ESL: Multiplying Matrix $X$ by $X^T = 2X^T$?

90 Views Asked by At

In Elements of Statistical Learning, we differentiate $RSS(β) = (y - X\beta)^T (y - X\beta)$ (equation 2.4) w.r.t to $\beta$ to get $X^T(y - X\beta)$ (equation 2.5).

According to some(link), this is because $$(y - X\beta)^T(y - X\beta) = y^T y -2\beta^T X^T y+\beta^T X^T X \beta$$ I understand how differentiating from here would lead to equation 2.5. What I don't understand is where the $-2\beta^T X^T y$ term comes from. Don't we get $-X^T\beta^T y$ and $-X\beta y$ multiplying out $(y - X\beta β)^T(y - X\beta)$? Combining those terms shouldn't result in $-2β^T X^T y$ given that $X$ isn't guaranteed to be symmetric right?

SUPPLIED MATERIAL:
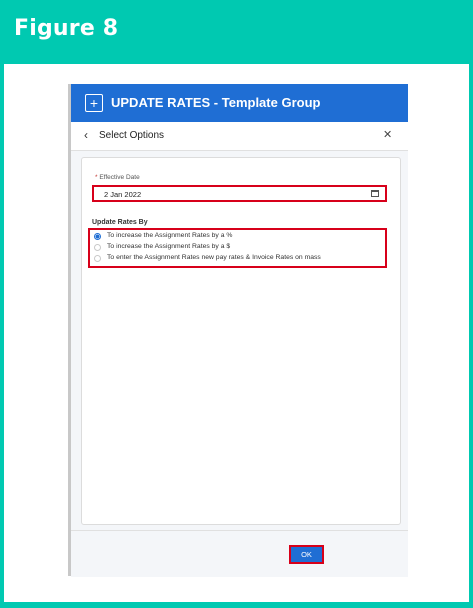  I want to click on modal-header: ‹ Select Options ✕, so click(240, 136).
* * *
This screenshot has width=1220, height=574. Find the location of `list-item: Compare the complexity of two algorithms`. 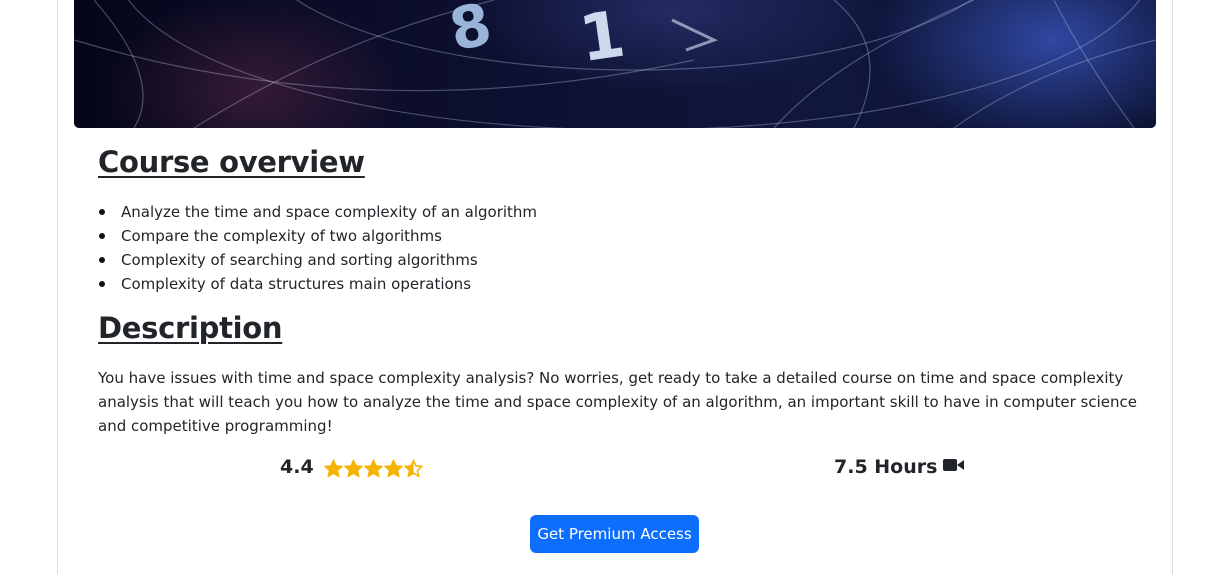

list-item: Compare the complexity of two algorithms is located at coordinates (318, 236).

WORK TO COMPLETE:
A – Reproduce the stretch of the residual-sum-of-squares question from "90 Views Asked" through "X\beta)$ (equation 2.5).".
B – Write what comes next in the forum question about expanding the residual sum of squares, starting right after its last sentence.

TASK-BY-TASK RESULTS:
A –
90 Views Asked by At

In Elements of Statistical Learning, we differentiate $RSS(β) = (y - X\beta)^T (y - X\beta)$ (equation 2.4) w.r.t to $\beta$ to get $X^T(y - X\beta)$ (equation 2.5).

B –
2

There are 2 best solutions below

1
On BEST ANSWER

Noting that in this context, $y$ is a $N \times 1$ column vector, $\beta$ is a $(p + 1) \times 1$ column vector, and $X$ is an $N \times (p+1)$ matrix, so $\beta^T X^T y$ is a scalar value, and as such is guaranteed to be symmetric regardless of $X$.

3
On

We should get $\beta^TX^Ty$ and $y^TX\beta$. Note that this is a scalar.

Hence $\beta^TX^Ty=y^TX\beta$.